Fed Chair says Trump trade fights causing economic uncertainty

Fed Chair says Trump trade fights causing economic uncertainty

After the Federal Reserve announced on Wednesday that it was cutting interest rates for the second time in two months, President Donald Trump skewered the Fed for not being aggressive enough to help the economy, while the Fed chair said too much economic uncertainty was being created by President Trump's various trade fights.

"This is a time of difficult judgments," Fed chair Jerome Powell told reporters at a Washington news conference, as he indicated that trade gyrations involving the US, China, and other nations, is not helping with domestic economic growth.

"We do feel that trade uncertainty is having an effect," Powell told reporters. "We see it in weak business investment, weak exports."

"Trade policy is not the business of the Fed," Powell said. "It's the business of the Congress and of the Administration."

While the President has said further rate cuts would spur even more growth, the Fed continues to forecast that overall economic growth will be just over two percent this year, down from 2018.

Democrats in Congress pointed the finger of blame straight at President Trump for creating economic uncertainty, especially for farmers.

“Our family farmers need stability right now - not more uncertainty,” said Rep. Angie Craig (D-MN).  “I don’t agree with the reckless trade war we’ve created without a coherent strategy.”

Meanwhile, on Capitol Hill, lawmakers were at odds over how to deal with President Trump's second bailout for farmers, who have been hit hard by retaliatory tariffs from China and other nations.

In a letter to the Secretary of Agriculture, Rep. Rosa DeLauro (D-CT), raised questions as to where the money was going to come from for the $28 billion in farm bailout payments announced by the President over the last two years.

"For context, that amount is larger than the entire discretionary budget Congress appropriates to USDA (U.S. Department of Agriculture) each fiscal year," DeLauro wrote.

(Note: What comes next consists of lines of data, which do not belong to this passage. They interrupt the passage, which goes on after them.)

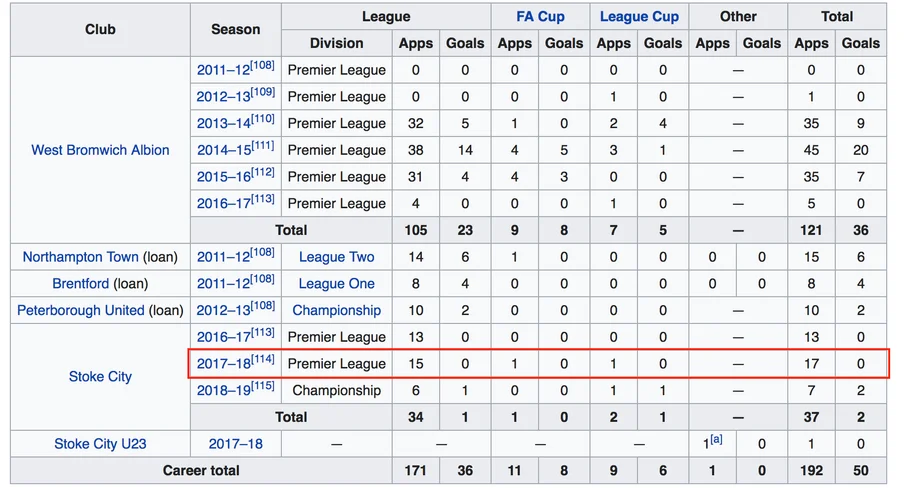Open the West Bromwich Albion club link
Screen dimensions: 904x500
[x=100, y=150]
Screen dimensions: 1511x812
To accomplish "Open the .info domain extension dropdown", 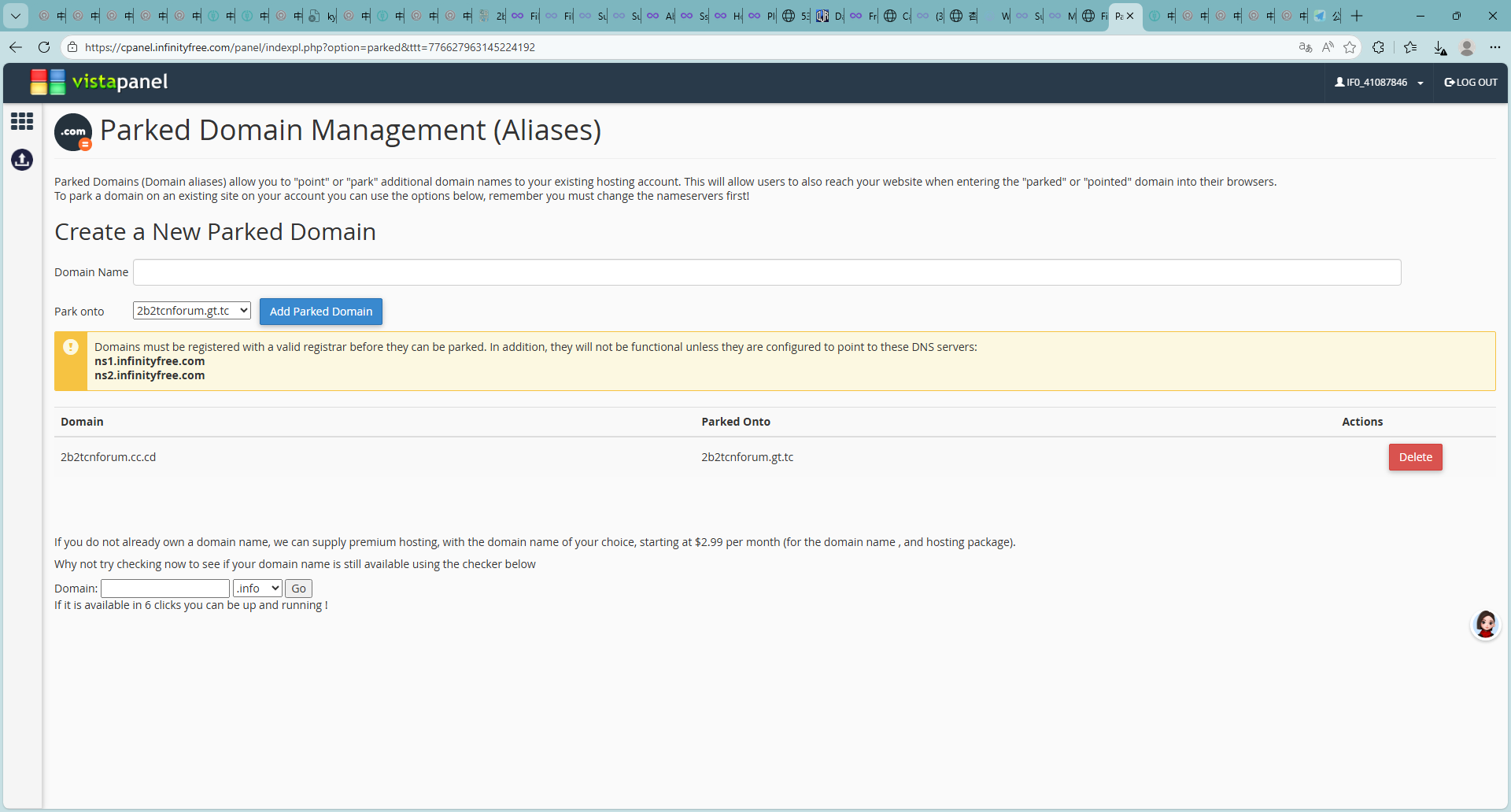I will (x=257, y=589).
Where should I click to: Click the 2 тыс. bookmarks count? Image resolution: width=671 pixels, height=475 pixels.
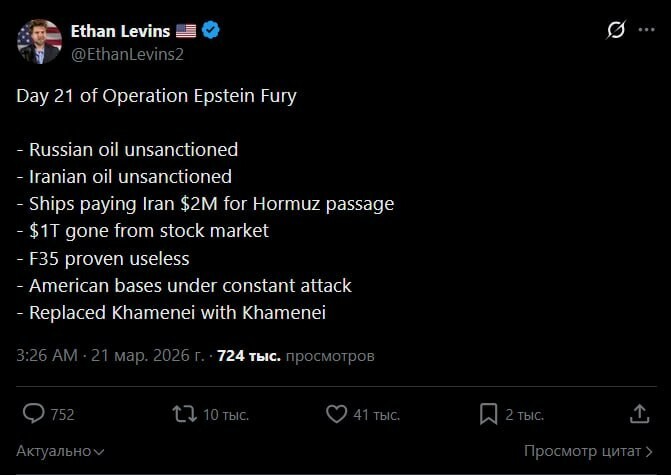524,414
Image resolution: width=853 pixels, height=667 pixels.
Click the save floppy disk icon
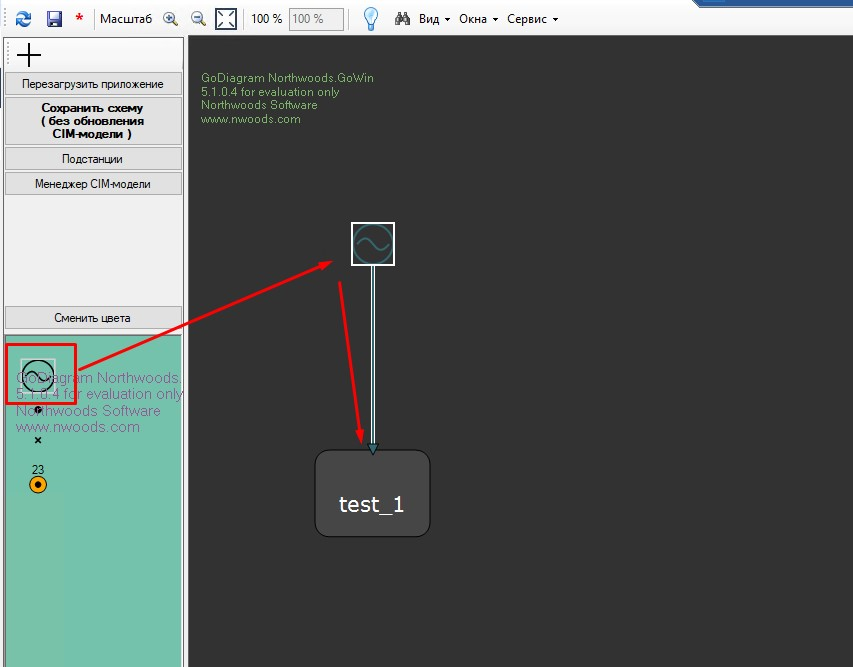(x=54, y=19)
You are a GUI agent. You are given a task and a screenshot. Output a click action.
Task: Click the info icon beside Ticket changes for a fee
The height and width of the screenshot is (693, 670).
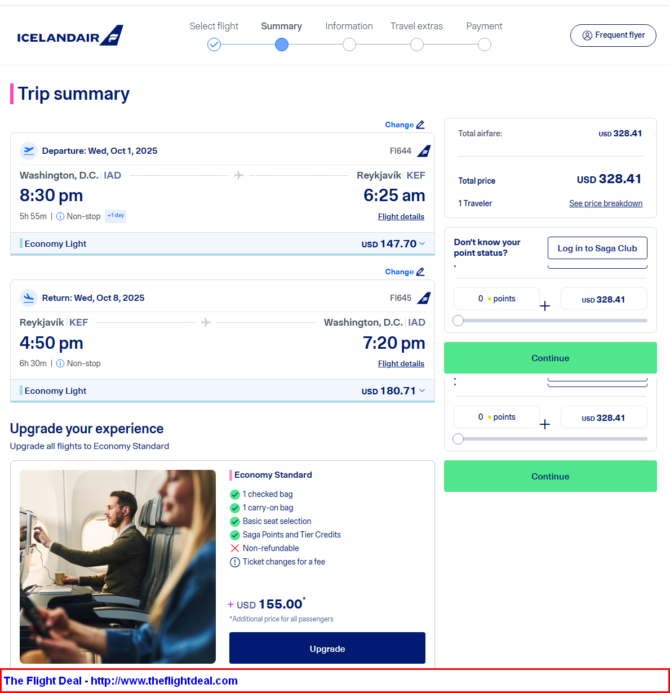pos(235,562)
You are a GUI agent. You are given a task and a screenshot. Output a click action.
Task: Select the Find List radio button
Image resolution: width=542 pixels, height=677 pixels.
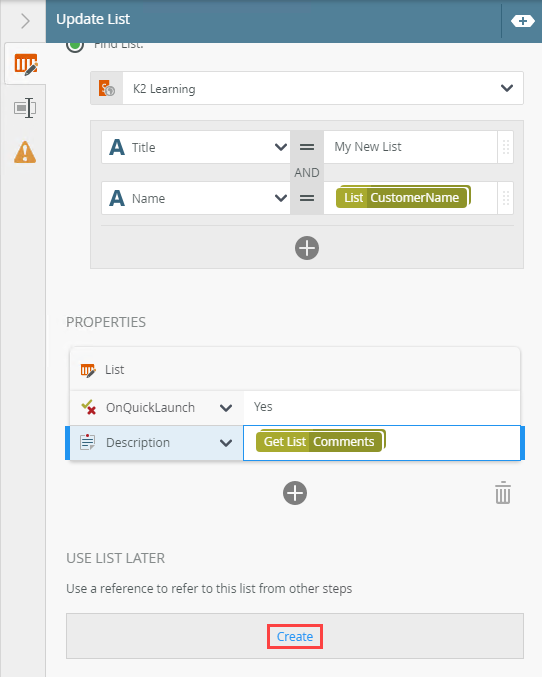(x=75, y=45)
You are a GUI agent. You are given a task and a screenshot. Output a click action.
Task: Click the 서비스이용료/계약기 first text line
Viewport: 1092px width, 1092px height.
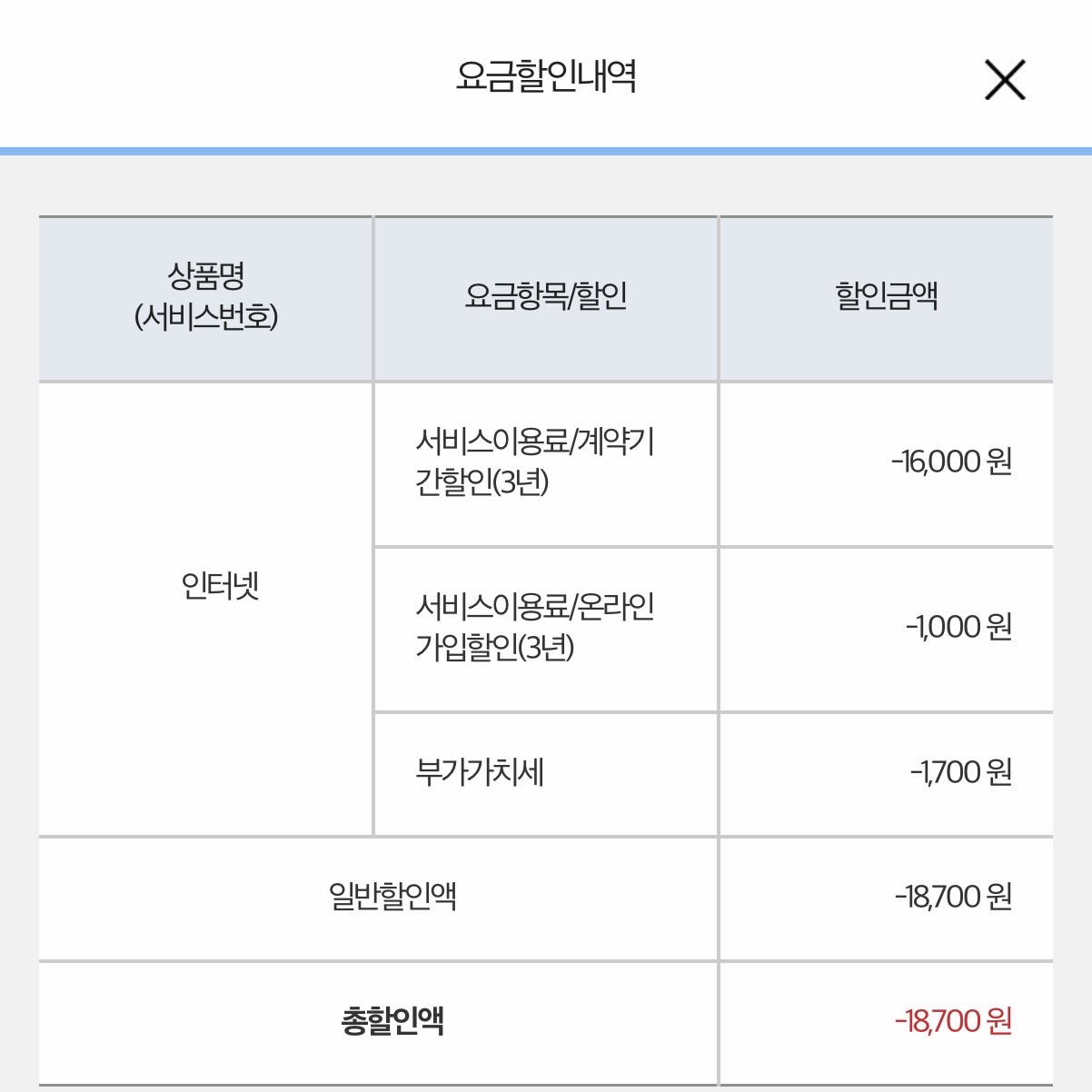(x=534, y=442)
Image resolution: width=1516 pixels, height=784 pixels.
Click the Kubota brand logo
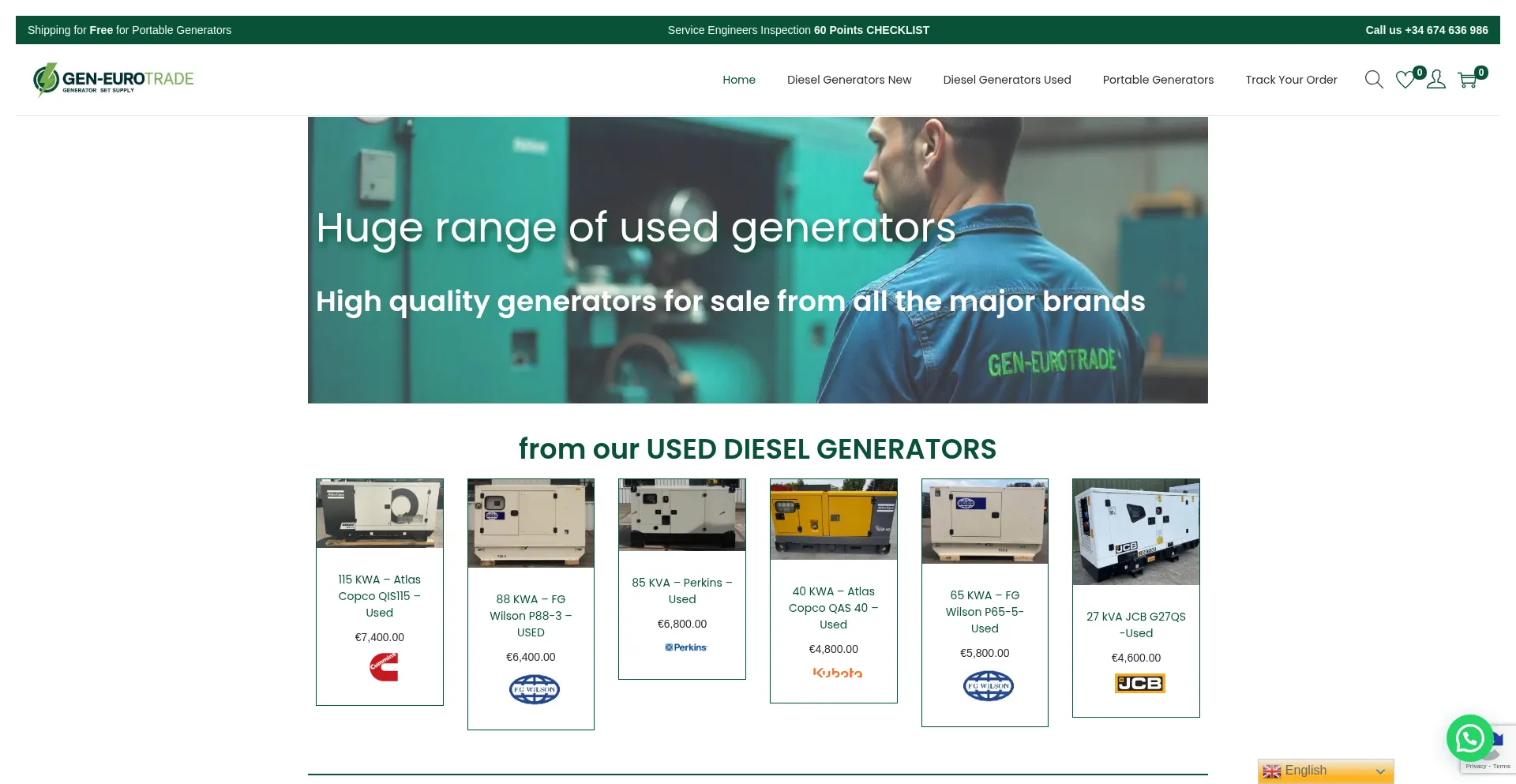click(x=837, y=673)
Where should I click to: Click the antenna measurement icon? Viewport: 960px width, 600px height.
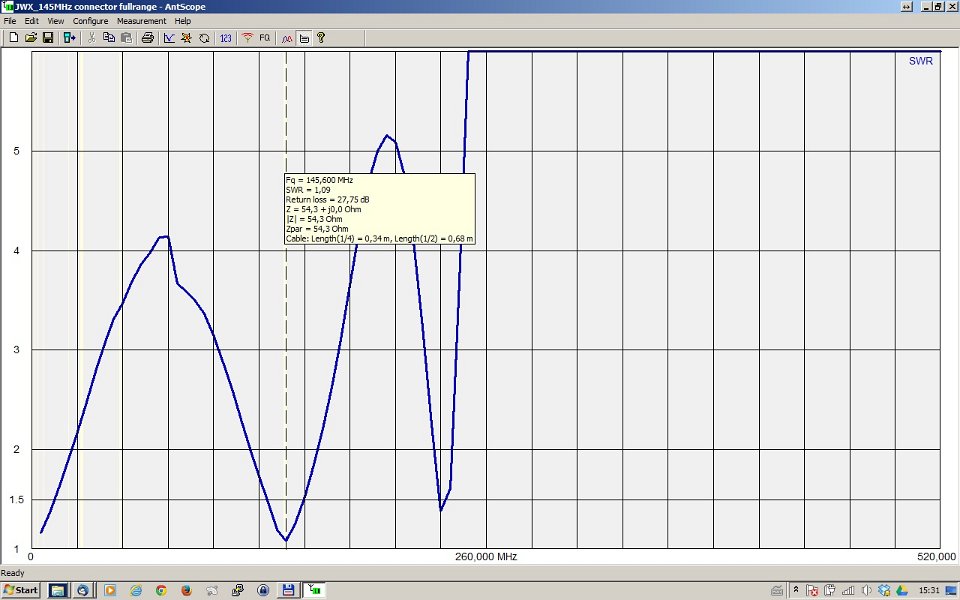[x=247, y=38]
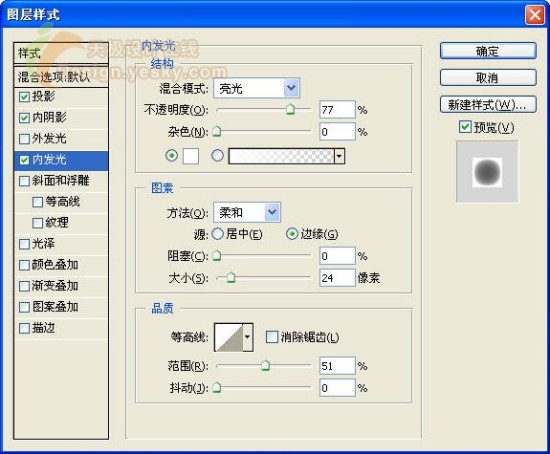This screenshot has height=454, width=550.
Task: Click the glow gradient preview bar
Action: coord(281,156)
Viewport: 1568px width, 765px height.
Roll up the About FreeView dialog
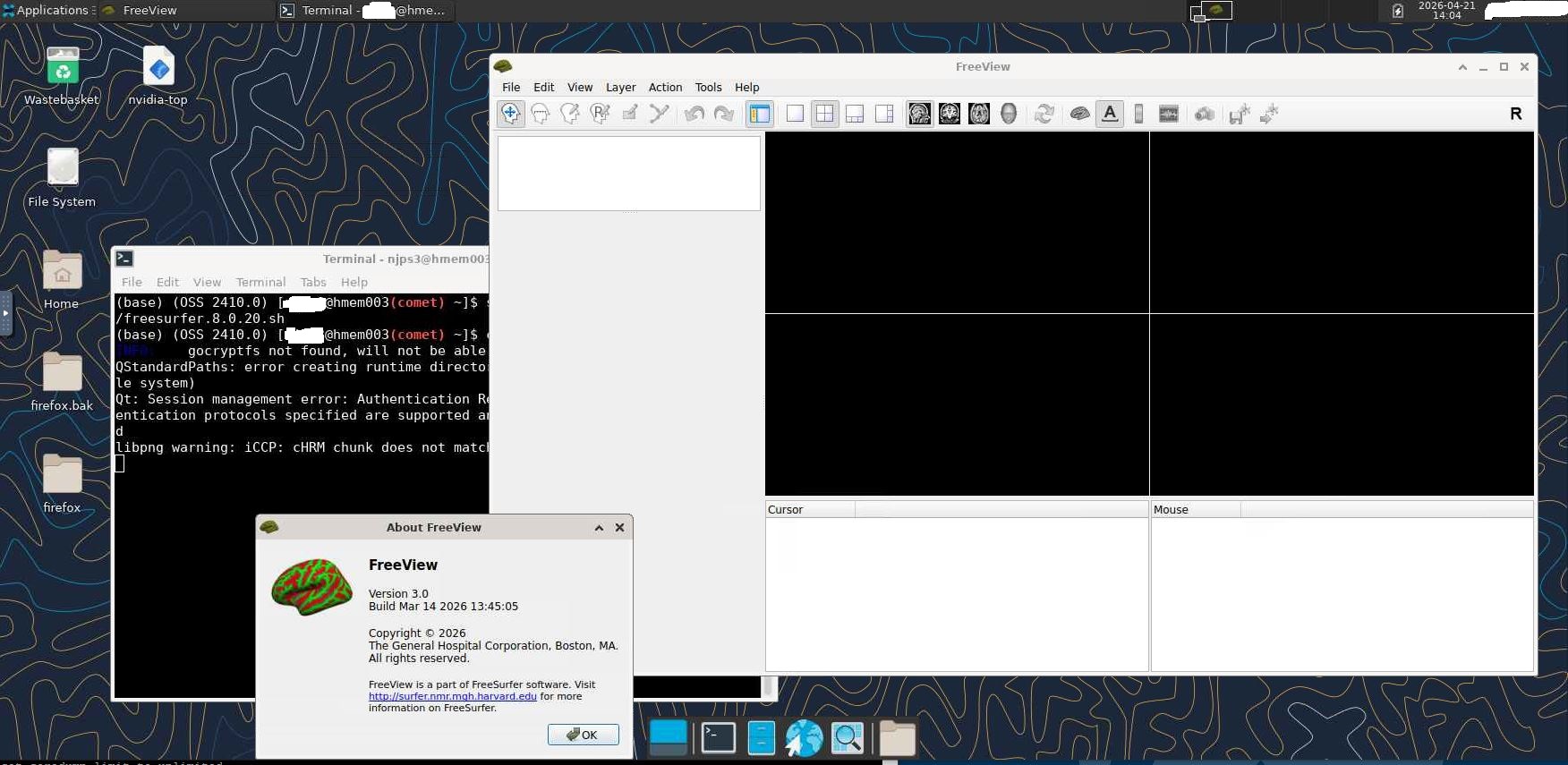tap(599, 528)
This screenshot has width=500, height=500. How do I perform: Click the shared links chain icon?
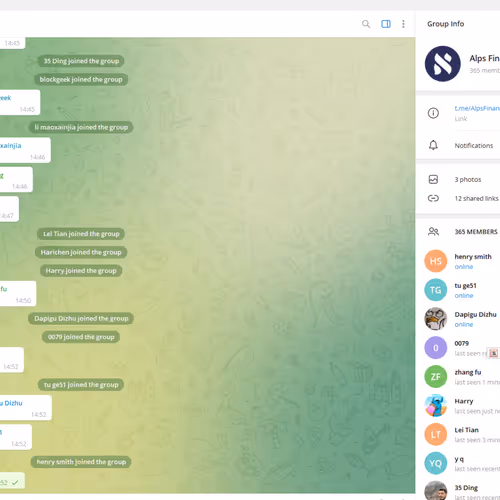433,198
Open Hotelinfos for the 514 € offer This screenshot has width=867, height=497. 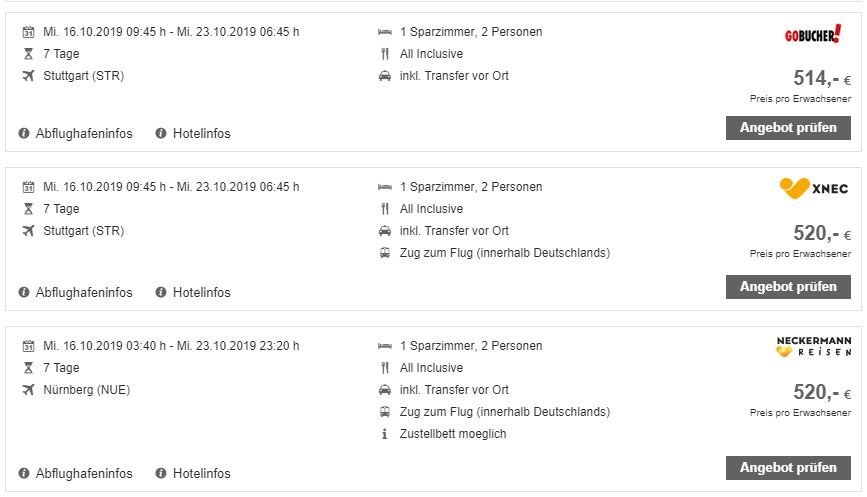[x=201, y=134]

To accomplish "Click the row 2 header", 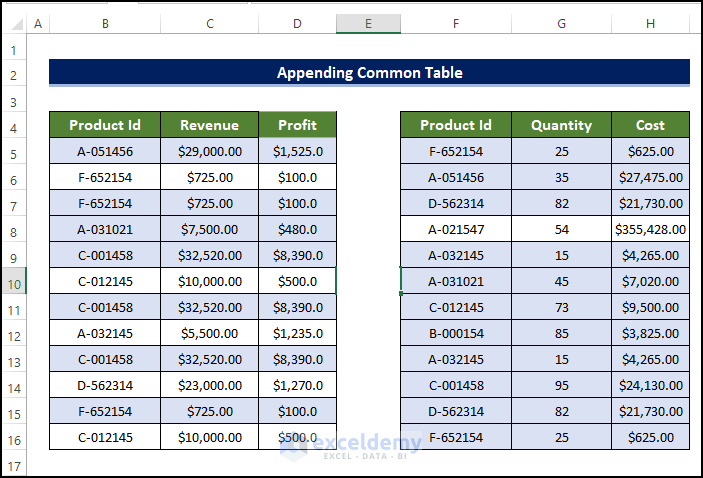I will click(14, 75).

While Democrats had initially threatened to block approval of that extra money, now party leaders were demanding to know where that bailout money was going.

"That lack of transparency regarding a $28 billion federal program is outrageous," DeLauro wrote.

"Maybe an accounting of who is getting the money up to this point would be a start," said Rep. Jim McGovern (D-MA), as Democrats said the GOP was resisting efforts for a public accounting of the farm bailout billions.